The third cluster of criticisms of the food security law is that it is not implementable, that state administrations demonstrably lack the capacity to actually deliver on the promises of the law, evidenced by even official studies which confirm enormous leakages of subsidised PDS grains into the black market.
There is no doubt that runaway corruption and inefficiencies greatly cripple states’ capacity. But it is important to remember that both corruption and its debilitating impacts on governance are not restricted to programmes for the poor.
They apply also to defence deals, for instance, or to urban infrastructure development (as the Commonwealth Games scandal demonstrated), or to the allocation of natural resources like coal mines.
But it is no one’s case that because of corruption, we should place an embargo on defence purchases, or on developing our cities, or on mining coal.

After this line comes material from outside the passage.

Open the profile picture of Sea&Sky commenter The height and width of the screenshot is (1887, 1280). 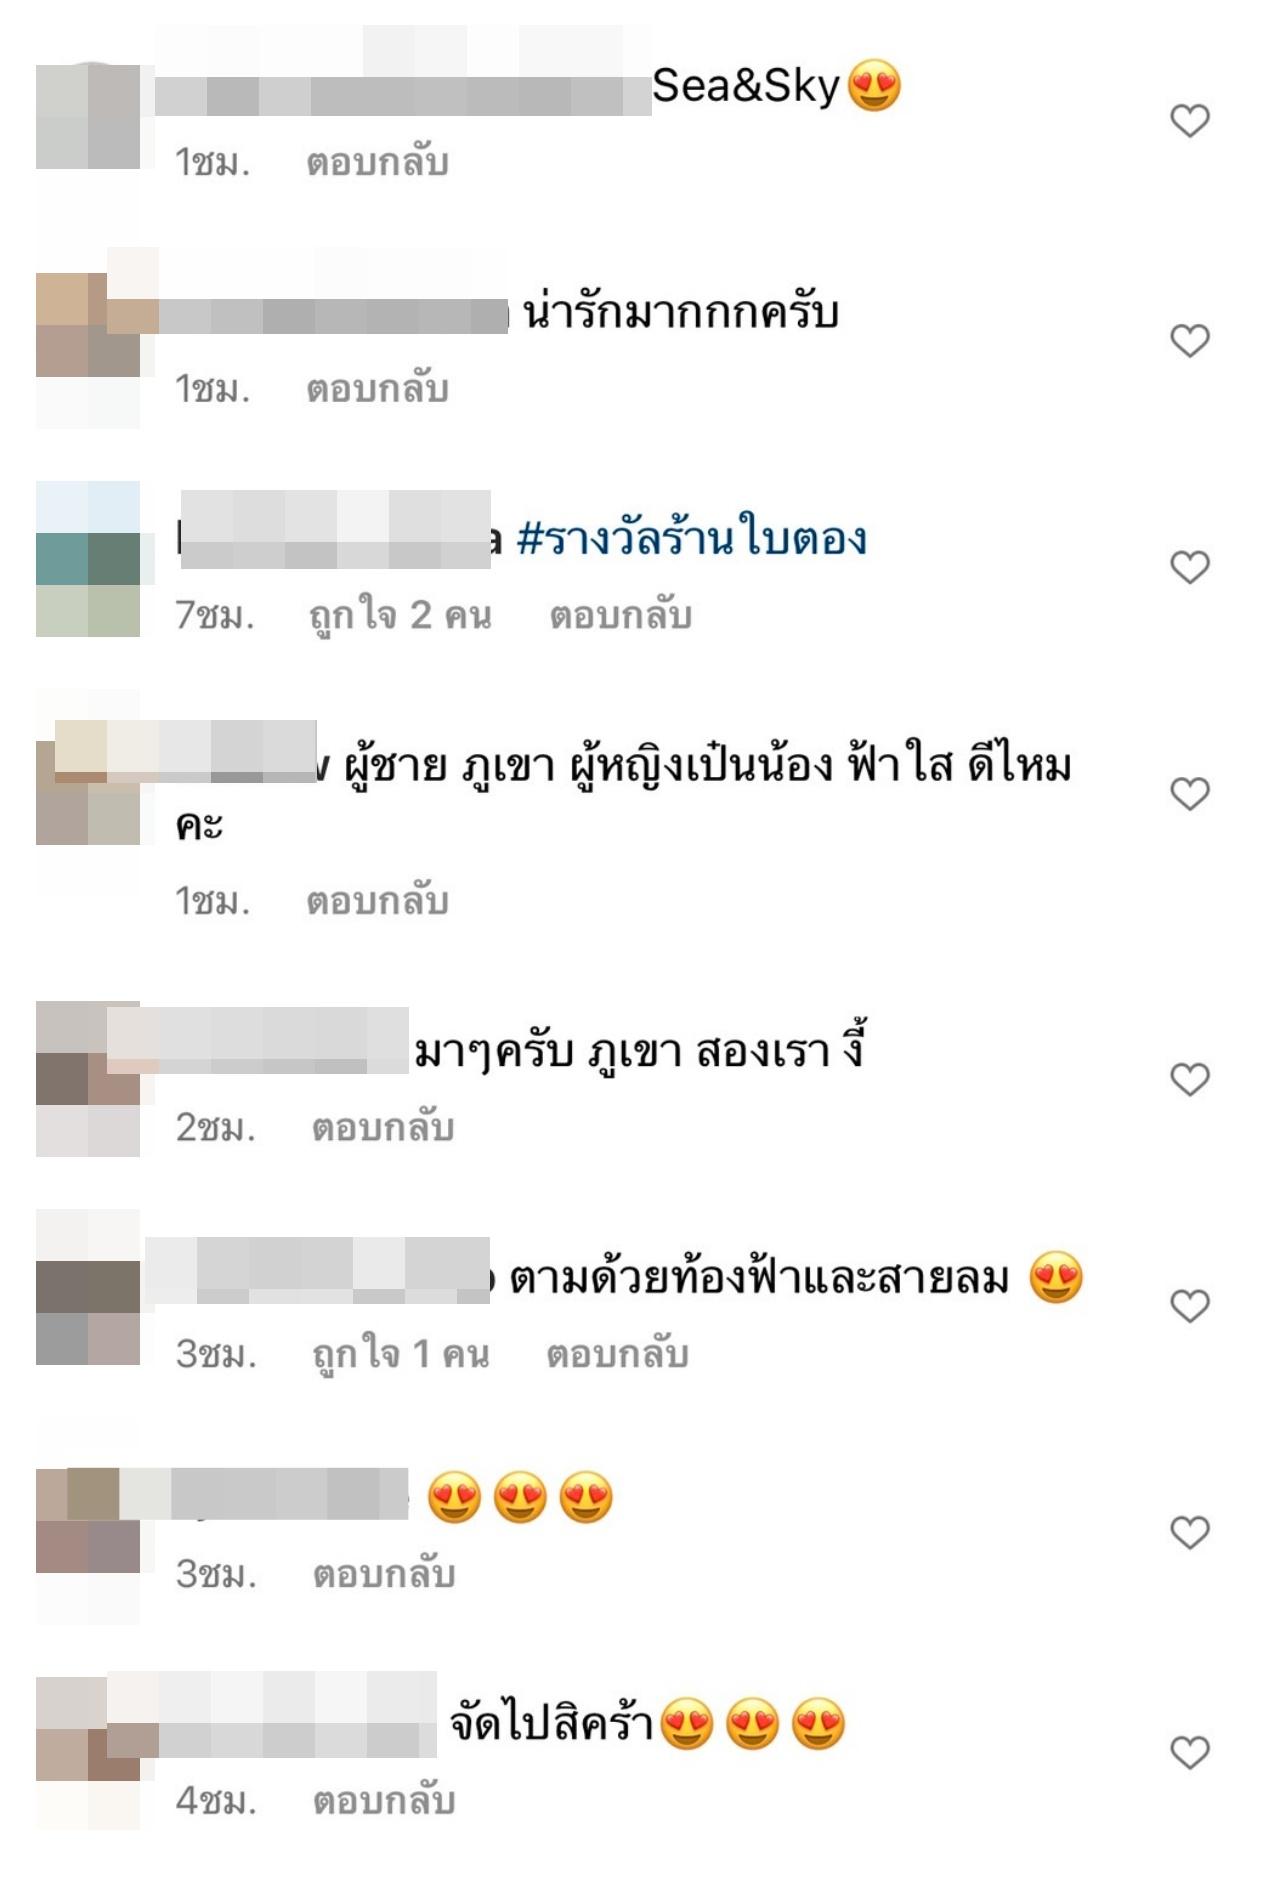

Then why should we selectively apply corruption as a reason to veto investing public resources only for programmes for the poor?
It is hoped that the pressures created by the food security law, and democratic mobilisation around it, will place pressure for incremental improvements in the PDS over time in all states, in the way that the MGNREGA, the RTE and the RTI laws have done.
It can be no one’s case that states are still fully geared up to deliver the rights to work, education or transparent governance, but the creation of legal rights by statutes generated unprecedented pressure on and central and state administrations to greatly improve their delivery systems over time.
The same can reasonably be expected to happen with regard to the right to food.
The experience of states as diverse as Chhattisgarh and Tamil Nadu demonstrates that, given political will, the leaky and creaky PDS can be credibly fixed.
The enormous reservoirs of continued preventable suffering of millions of the poor should convince even those convinced about the efficacy of markets to ultimately end poverty that at least in the medium term there is no substitute for large State investments to ensure that all people have work, food, education and healthcare.
(Harsh Mander is Director, Centre for Equity Studies The views expressed by the author are personal)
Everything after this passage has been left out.